She fidgets on the porch as she waits for him to come to the door. Maybe he's not even home. She can't believe she is here of all places. He is the reason she is alone, he is the reason Tyler is gone, and it's him she seeks out for comfort? If she could think more clearly, she would hate herself for coming here, but tonight she doesn't care. She's all alone, and he loves her. He won't turn her away.
It's only as he opens the door before her that she realizes what she must look like. Her robe is on over her jeans, her coat over that. She's been crying, Her face clean of make up. She must look awful.
He seems surprised to see her before him. Her arms are wrapped around herself, holding herself together, and he doesn't speak – waiting to take his cue from her, she knows.
"I didn't know where else to go," she gets out before the tears begin to fall once more.

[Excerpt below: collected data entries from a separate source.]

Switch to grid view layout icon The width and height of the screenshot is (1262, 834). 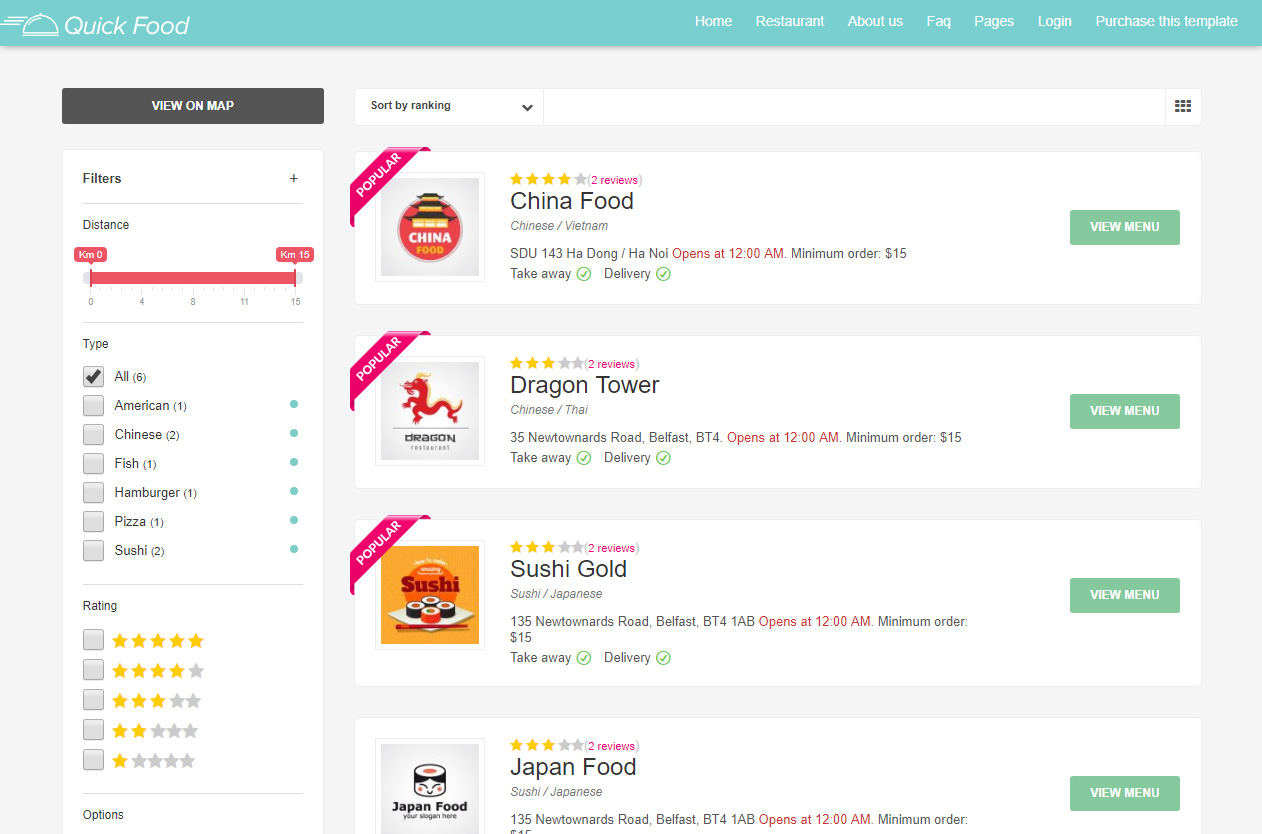tap(1183, 106)
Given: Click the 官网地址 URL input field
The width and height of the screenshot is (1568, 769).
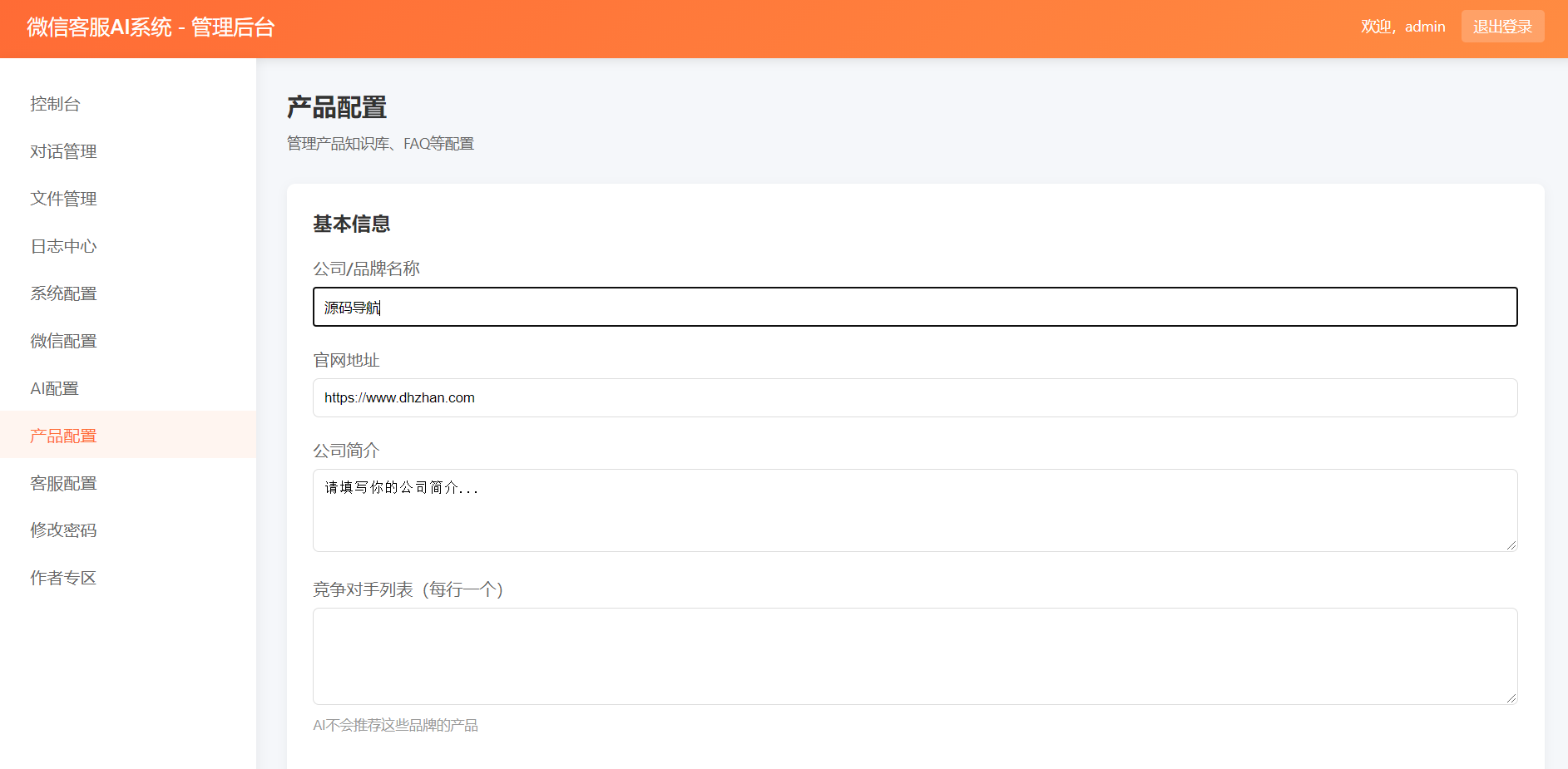Looking at the screenshot, I should pos(915,397).
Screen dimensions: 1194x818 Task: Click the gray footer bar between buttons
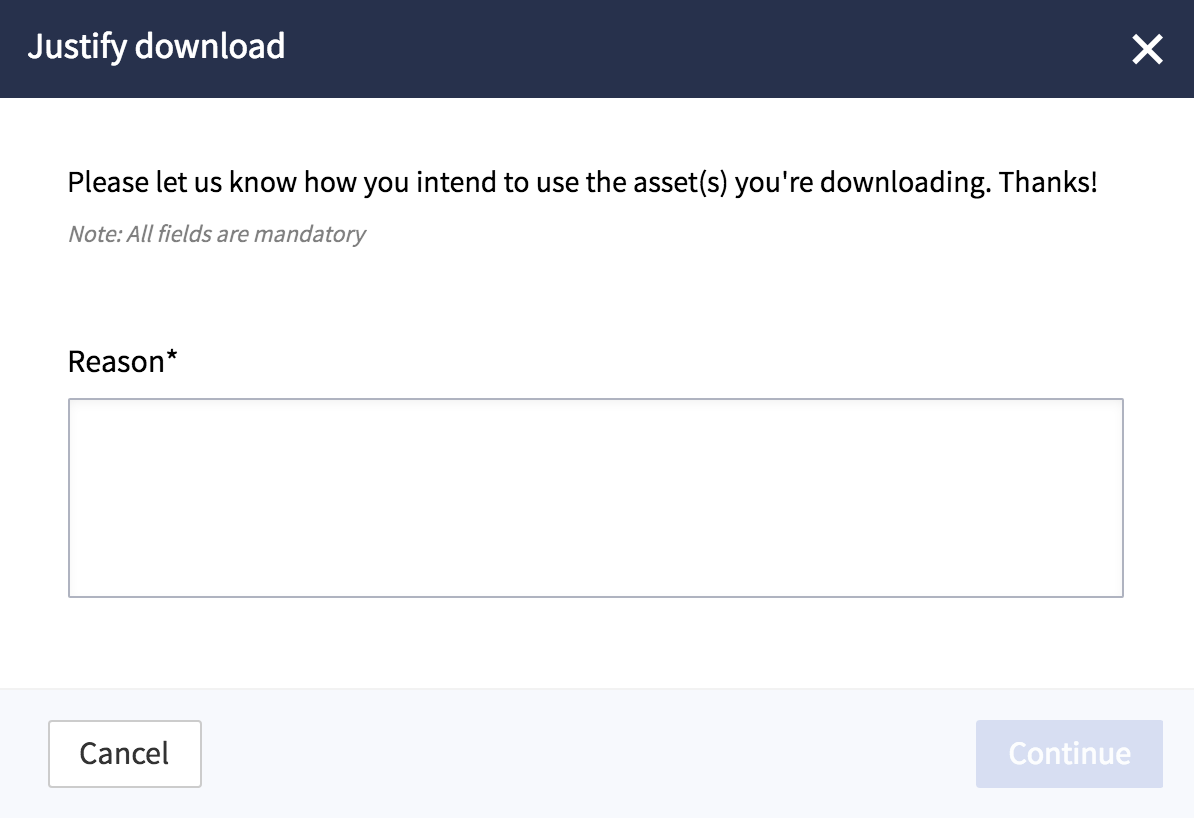588,753
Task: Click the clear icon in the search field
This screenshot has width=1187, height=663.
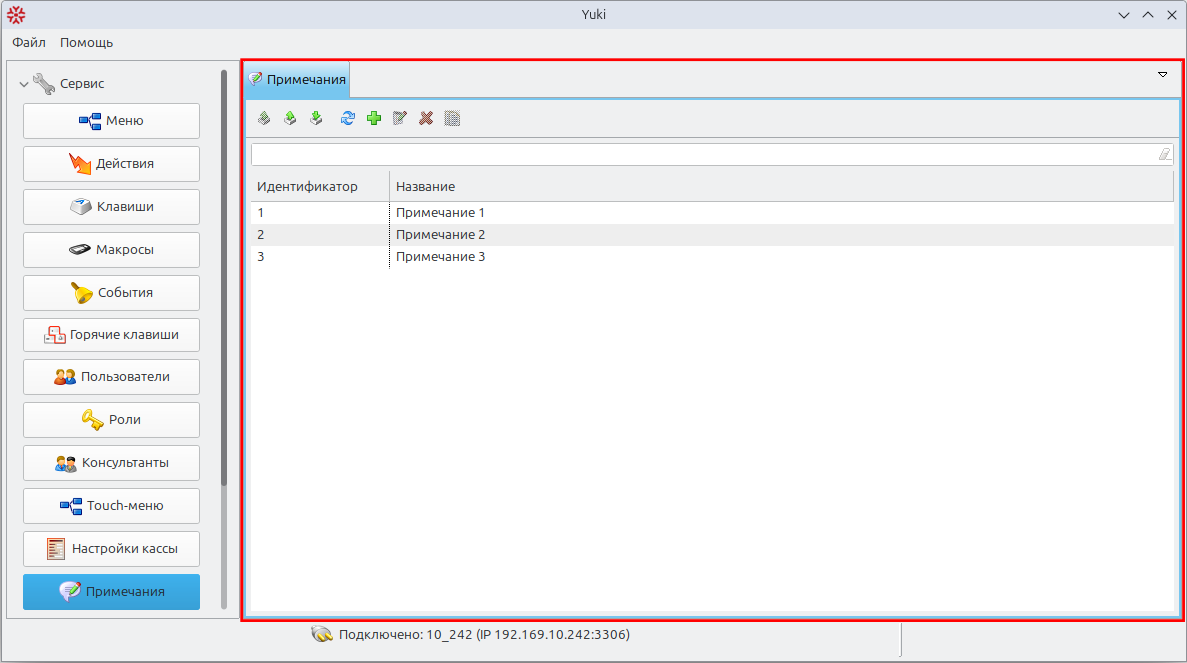Action: (x=1164, y=154)
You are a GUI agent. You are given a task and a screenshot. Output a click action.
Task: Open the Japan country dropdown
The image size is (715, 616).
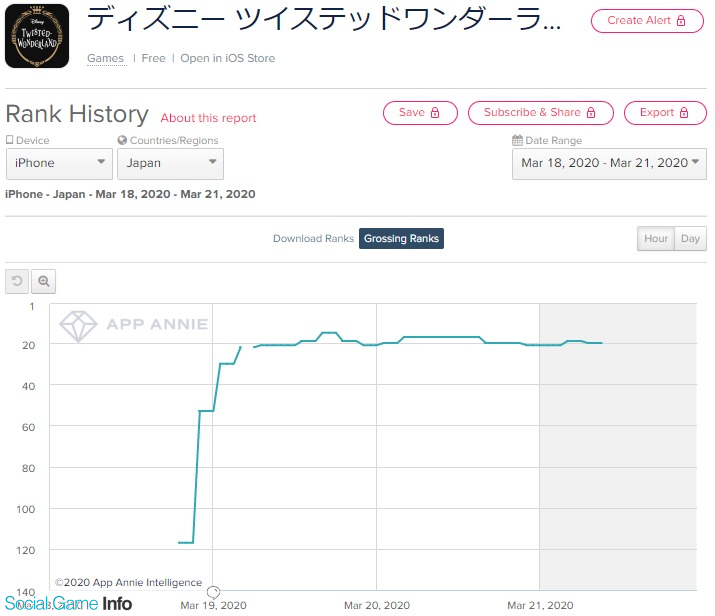[x=171, y=163]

He exhales loudly, before opening the door wider and pulling her to him, wrapping her in his arms. It occurs to her that for all of their interactions, this is the most contact they have ever had. His arms feel strong around her, like they won't let her fall apart.
She cries into his chest as he makes comforting shushing sounds, holding her tight with one arm as a hand strokes over her hair. He makes no attempt to move her, or to tell her to calm down, or to get them inside out of the doorway. He just holds her in place until the tears subside before finally pushing her slightly back so that he can look at her, still keeping his arms on her.
"Come inside, love," is all he says before leading her into the mansion, and closing the door behind them.
She's staring into the fire, rubbing her hands up and down over her arms, trying to get warm. She hadn't even noticed she was cold until she stepped inside the warm house. She can see Klaus out of the corner of her eye, pouring them both a drink.
He approaches her quietly, places a glass of amber liquid in her hand and softly drapes a soft blanket around her shoulders. He pulls a chair up and sits in front of her, close, but keeping his distance as if she were a cornered animal. The thought that Klaus, the most powerful creature on earth is afraid of an emotional female makes a giggle bubble in her throat.
He looks at her, an eyebrow raised, but she doesn't bother to explain – she's pretty sure it would only make her sound even more insane than she probably looks.
"I'm sorry for showing up like this."
He moves as if he wants to reach out to her, but catches himself and takes a drink instead.
"I confess I am surprised but you don't ever have to apologize for coming here, Caroline."
She takes a sip of her own drink, a warm feeling instantly flowing down her throat and into her chest. Taking a breath, she figures that he at least deserves an explanation.
"Everything has fallen apart, and I can't fix it. Jeremy is dead, Tyler is gone, Bonnie is crazy, Elena has turned off her humanity, and I just don't know what to do."
"And while you are worrying about your friends, who is looking after you?"
She looks up. At the heart of it, she thinks this is what scares her most about Klaus and this thing between them, whatever it is. He somehow can read her and see through her unlike anyone she has ever known.
"I don't-" she begins, but he interrupts her.
"Caroline, I will not apologize for my decision about Tyler. I've shown him more leniency than I have anyone else in a thousand years. You know why. But I am not blind to the fact that you have lost someone you loved as a result. And now Jeremy and your other friends. It's not your job to fix this. You are hurting too and I imagine no one, all day, has even acknowledged that fact."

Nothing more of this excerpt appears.